§ **What is being asked**:
In the records that follow, count the lines where the string "sidebar" appears, and give the count with nothing added.

Records from a collection
▽
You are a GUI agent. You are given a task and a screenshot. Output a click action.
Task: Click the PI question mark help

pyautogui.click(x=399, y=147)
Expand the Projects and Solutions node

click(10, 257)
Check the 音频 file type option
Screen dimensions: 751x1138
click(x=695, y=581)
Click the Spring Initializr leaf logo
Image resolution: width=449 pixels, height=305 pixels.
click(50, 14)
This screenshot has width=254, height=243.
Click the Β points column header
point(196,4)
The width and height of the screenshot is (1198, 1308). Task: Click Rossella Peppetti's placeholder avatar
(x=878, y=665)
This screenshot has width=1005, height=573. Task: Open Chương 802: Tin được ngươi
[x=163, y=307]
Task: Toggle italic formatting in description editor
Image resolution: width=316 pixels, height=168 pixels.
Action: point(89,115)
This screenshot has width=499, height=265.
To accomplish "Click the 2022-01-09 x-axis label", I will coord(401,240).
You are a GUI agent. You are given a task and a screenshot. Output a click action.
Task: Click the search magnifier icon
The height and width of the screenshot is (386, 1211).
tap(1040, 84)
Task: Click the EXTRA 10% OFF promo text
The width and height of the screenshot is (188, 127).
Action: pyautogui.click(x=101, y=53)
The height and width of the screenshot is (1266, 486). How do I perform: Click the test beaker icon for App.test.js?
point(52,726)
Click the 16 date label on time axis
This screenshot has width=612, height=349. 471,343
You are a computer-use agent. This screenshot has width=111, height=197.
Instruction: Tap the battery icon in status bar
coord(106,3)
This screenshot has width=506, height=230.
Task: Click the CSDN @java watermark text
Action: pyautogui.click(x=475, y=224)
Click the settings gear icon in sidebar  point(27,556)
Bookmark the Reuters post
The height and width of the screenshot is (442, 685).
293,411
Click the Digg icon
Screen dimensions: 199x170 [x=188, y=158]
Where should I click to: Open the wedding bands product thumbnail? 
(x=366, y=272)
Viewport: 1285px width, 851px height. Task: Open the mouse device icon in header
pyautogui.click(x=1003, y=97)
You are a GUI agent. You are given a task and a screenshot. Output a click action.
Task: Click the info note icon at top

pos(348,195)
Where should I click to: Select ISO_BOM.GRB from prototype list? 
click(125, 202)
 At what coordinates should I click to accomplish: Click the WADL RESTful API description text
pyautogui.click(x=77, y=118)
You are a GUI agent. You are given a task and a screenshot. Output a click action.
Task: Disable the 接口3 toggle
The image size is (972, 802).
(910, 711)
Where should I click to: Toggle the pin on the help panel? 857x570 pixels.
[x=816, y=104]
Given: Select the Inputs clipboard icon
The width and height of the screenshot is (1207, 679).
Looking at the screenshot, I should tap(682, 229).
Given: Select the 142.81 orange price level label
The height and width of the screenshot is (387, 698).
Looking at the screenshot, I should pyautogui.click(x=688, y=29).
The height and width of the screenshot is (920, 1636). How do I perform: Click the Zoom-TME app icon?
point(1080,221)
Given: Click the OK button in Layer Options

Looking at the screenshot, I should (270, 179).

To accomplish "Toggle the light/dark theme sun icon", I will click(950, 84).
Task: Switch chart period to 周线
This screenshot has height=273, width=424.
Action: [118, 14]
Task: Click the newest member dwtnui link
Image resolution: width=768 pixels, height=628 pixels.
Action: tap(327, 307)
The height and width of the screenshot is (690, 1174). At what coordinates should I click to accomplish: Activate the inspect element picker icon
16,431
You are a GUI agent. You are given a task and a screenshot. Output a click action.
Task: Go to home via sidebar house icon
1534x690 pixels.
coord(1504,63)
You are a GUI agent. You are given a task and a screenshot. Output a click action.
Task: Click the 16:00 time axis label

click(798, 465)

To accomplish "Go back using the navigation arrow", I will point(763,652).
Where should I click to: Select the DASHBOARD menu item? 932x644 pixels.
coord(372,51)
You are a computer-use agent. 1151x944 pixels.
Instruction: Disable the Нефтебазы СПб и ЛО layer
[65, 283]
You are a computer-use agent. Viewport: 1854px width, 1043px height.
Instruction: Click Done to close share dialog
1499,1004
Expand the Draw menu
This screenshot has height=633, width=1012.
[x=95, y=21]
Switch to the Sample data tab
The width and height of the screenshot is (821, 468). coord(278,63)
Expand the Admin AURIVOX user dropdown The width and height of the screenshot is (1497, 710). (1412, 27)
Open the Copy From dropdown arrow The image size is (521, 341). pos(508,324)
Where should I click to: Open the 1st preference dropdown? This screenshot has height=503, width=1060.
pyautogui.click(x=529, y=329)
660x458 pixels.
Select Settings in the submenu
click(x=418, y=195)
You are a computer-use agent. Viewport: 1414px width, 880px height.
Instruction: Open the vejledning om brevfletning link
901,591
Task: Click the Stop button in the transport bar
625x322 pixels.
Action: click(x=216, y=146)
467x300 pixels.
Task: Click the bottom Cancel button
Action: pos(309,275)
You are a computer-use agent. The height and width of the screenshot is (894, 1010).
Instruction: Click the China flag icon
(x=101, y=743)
△
§ **Answer box**:
2